In connection with their opening brief, the Lents ask us to
take judicial notice of a memorandum of understanding (MOU)
49
between the Commission and the Conservancy, titled Use and
Expenditure of Violation Remediation Account Funds. According
to the Lents, the MOU shows the executive director of the
Commission has “final say” on how penalties deposited into the
Violation Remediation Account are used. In their reply brief, the
Lents ask us to take judicial notice of even more documents
prepared by the Commission and the Conservancy. According to
the Lents, these documents show that the Conservancy has made
expenditures from the Violation Remediation Account that
directly fund the Commission’s operations and that the penalty
imposed on the Lents would have accounted for approximately 14
percent of the Commission’s annual budget for the 2017-2018
fiscal year.
We deny the requests for judicial notice of these documents.
The Lents did not ask the trial court to take judicial notice of any
of these documents, nor do the Lents explain why they did not
submit this evidence in the trial court. (See Brosterhous v. State
Bar (1995) 12 Cal.4th 315, 325-326 [“An appellate court may
properly decline to take judicial notice under Evidence Code
sections 452 and 459 of a matter which should have been
presented to the trial court for its consideration in the first
instance.”]; County of Los Angeles Department of Public Health v.
Superior Court (2021) 61 Cal.App.5th 478, 486, fn. 3 [same].)
With respect to the MOU, even assuming we could take
judicial notice of it as an official act of an agency (see Evid. Code,
§§ 452, subd. (c), 459), the Lents ask us to interpret the MOU in a
manner that is not obvious from the face of the document.

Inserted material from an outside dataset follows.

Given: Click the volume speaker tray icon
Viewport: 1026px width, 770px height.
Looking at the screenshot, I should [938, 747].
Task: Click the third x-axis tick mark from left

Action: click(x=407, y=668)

While
the MOU states the Conservancy must ask the Legislature to
appropriate certain funds in the Violation Remediation Account
for specific projects designated by the executive director of the
50
Commission, it also states that, “[i]f the Executive Officer of the
Conservancy finds the designation of the Executive Director
infeasible, then the Conservancy and the Commission shall
consider and agree upon an alternative proposal(s).” It is not
clear that, as the Lents assert, the executive director has “final
say” on the Conservancy’s expenditures, and the extent of the
executive director’s control over expenditures is a factual
question a trial court would have been in a better position to
resolve had the Commission had an opportunity to respond.
In addition, several of the documents the Lents ask us in
their reply brief to judicially notice, including the document
purporting to describe the Commission’s annual budget, are
memoranda authored by members of the Conservancy and the
Commission. “While we may take judicial notice of . . . official
acts of state agencies [citation], the truth of matters asserted in
such documents is not subject to judicial notice.” (Arce v. Kaiser
Foundation Health Plan, Inc. (2010) 181 Cal.App.4th 471, 482;
see Guarantee Forklift, Inc. v. Capacity of Texas, Inc. (2017)

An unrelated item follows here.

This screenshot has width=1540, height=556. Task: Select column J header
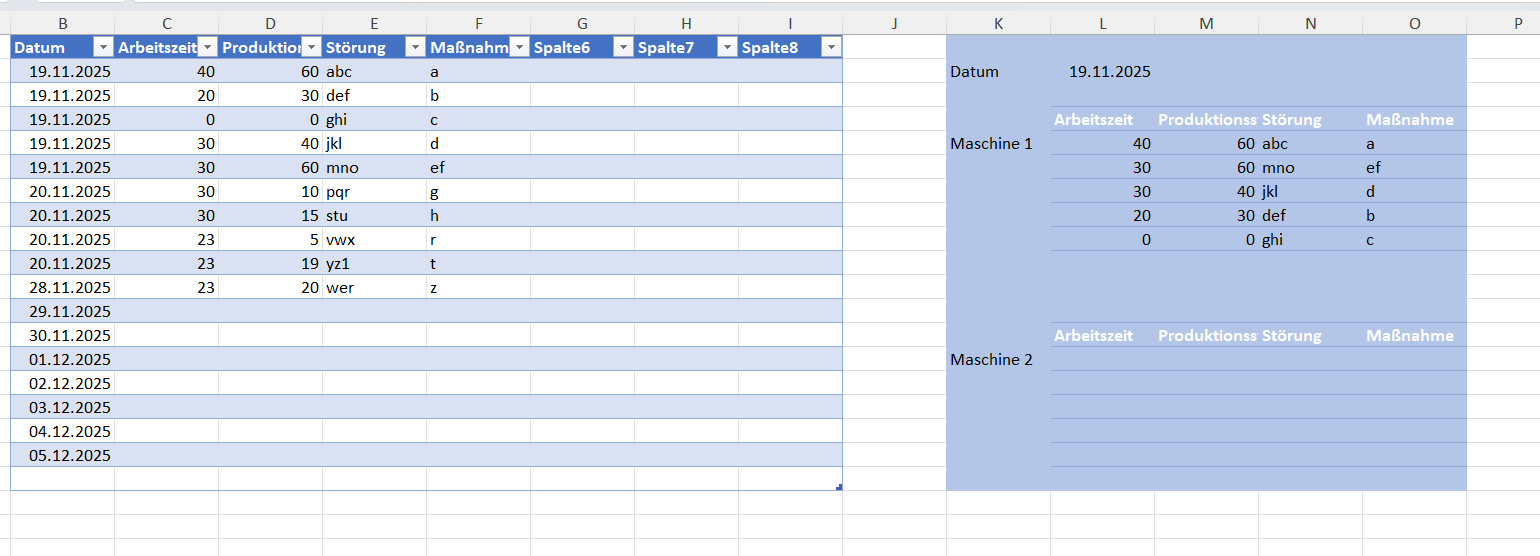coord(894,23)
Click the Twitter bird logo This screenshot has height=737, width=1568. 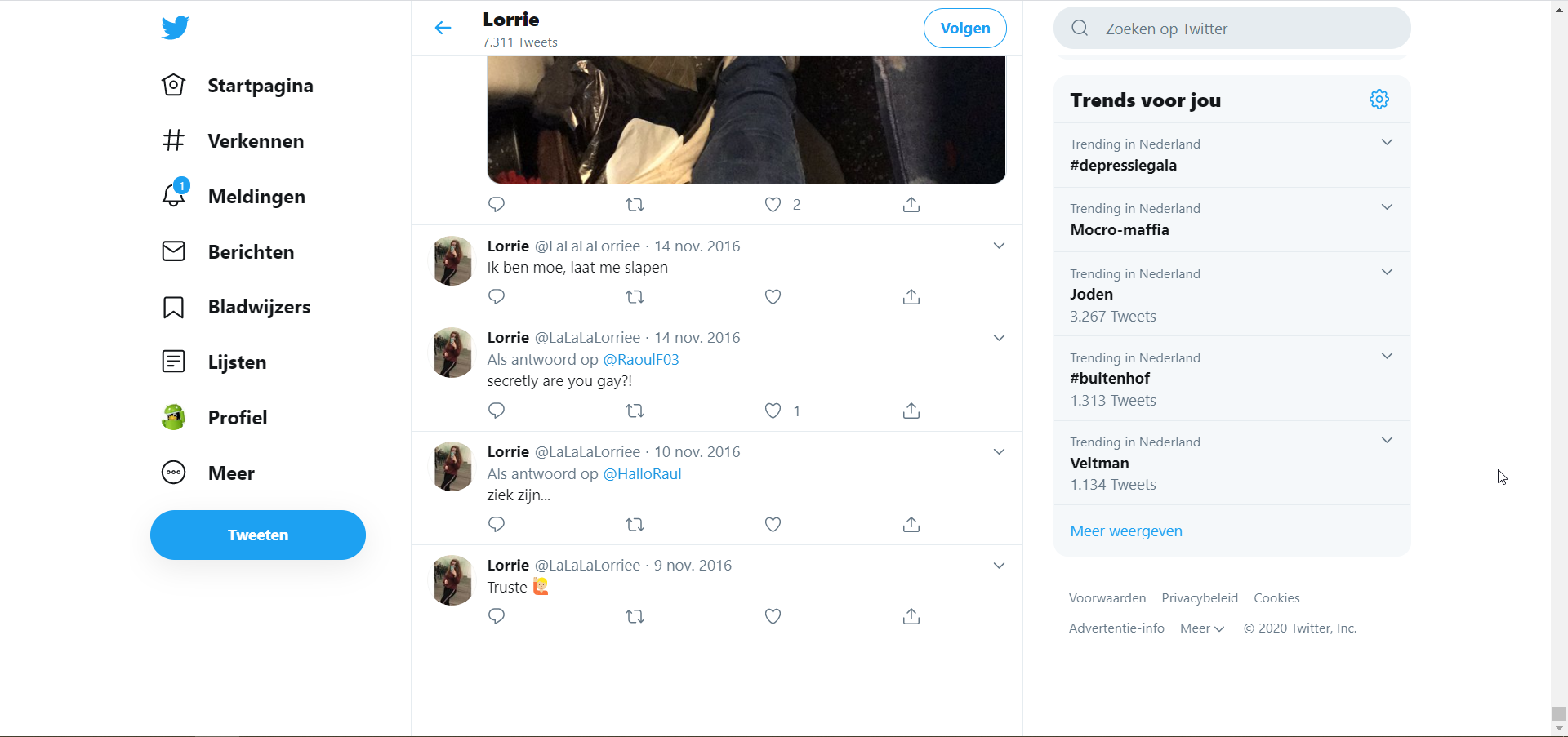tap(175, 28)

11 Cal.App.5th 1066, 1075.) The Lents seek to use the
memoranda to prove the purported facts in those documents—
namely, that the Conservancy in fact made various expenditures
from the Violation Remediation Account to the Commission and
that the budget described in the memoranda is in fact the budget
the Legislature approved. And even if we could take judicial
notice of these documents, the Lents, by waiting until their reply
brief on appeal to request judicial notice, prevented the
Commission from having an adequate opportunity to respond.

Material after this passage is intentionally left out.